How many times have you been told, “Don’t put all your eggs in one basket”? On the surface, this sounds like good advice, but my experience is that a non-diversified portfolio performs better than a diversified portfolio.
Worth noting: It’s not just my experience, its math. The average return of 2 stocks, will have a higher probability of being larger than the average return 10 stocks. It’s also easier to manage the risk of 2 stocks, rather than 10.
Why it matters: The more you diversify, the less you know about any one area. Many investors over diversify. The more stocks you own, the slower you may be to react and take selling action to raise sufficient cash when a serious bear market begins, because of a false sense of security. When major market tops occur, you should sell, get off margin if you use borrowed money, and raise at least some cash. Otherwise, you’ll give back most of your gains.
Between the lines: The winning investor’s objective should be to have one or two big winners rather than dozens of very small profits.
- It’s much better to have a number of small losses and a few very big profits. Broad diversification is plainly and simply often a hedge for ignorance. Did all the banks from 1997 to 2007 that bought packages containing 5,000 widely diversified different real estate loans that had the implied backing of the government and were labeled triple A protect and grow their investments? No, they went bankrupt.

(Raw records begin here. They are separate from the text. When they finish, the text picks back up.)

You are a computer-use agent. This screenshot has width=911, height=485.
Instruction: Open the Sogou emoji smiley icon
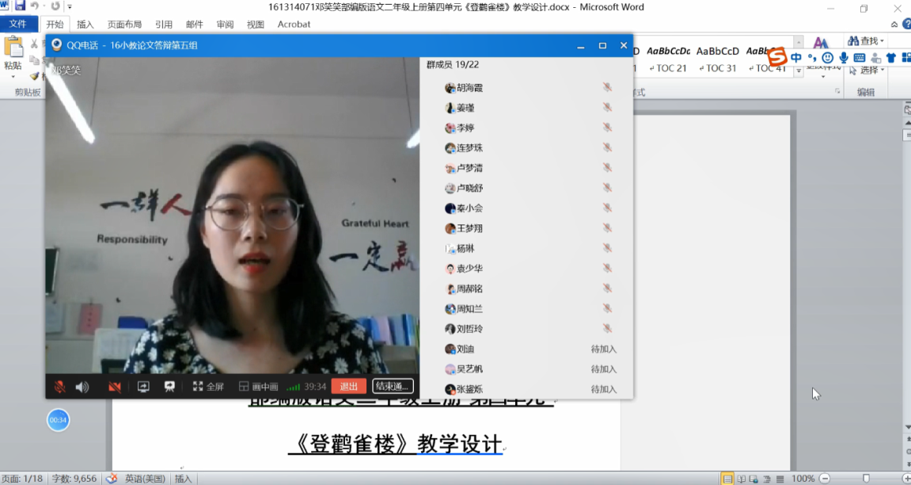tap(828, 58)
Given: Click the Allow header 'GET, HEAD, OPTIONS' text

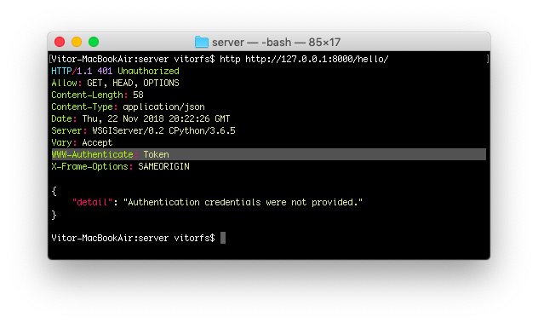Looking at the screenshot, I should click(x=133, y=84).
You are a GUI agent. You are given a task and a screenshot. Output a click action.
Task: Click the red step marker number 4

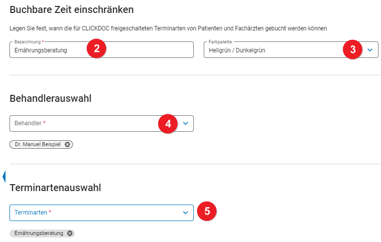point(168,123)
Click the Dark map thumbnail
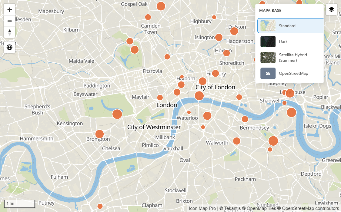The image size is (341, 212). [x=268, y=41]
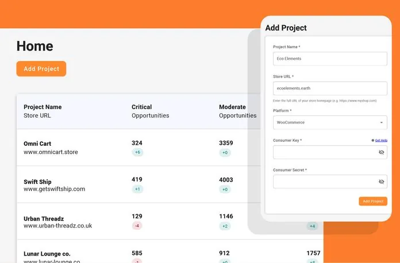Toggle visibility of the Consumer Secret field
This screenshot has height=263, width=400.
pyautogui.click(x=381, y=181)
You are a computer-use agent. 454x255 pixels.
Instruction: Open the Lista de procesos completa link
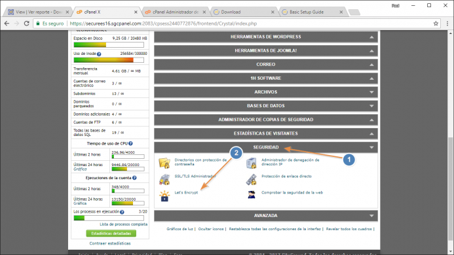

The bottom line: Keep things manageable. The more stocks you own, the harder it is to keep track of all of them. Even investors with portfolios of more than a million dollars need not own more than six or seven well-selected securities. The big money is made by concentration, provided you use sound buy and sell rules along with realistic general market rules. And there certainly is no rule that says that a 50-stock portfolio can’t go down 50% or more
Success Tip: How to Spread Your Purchases over Time
The big picture: It’s possible to spread out your purchases over a period of time. This is the best form of diversifying.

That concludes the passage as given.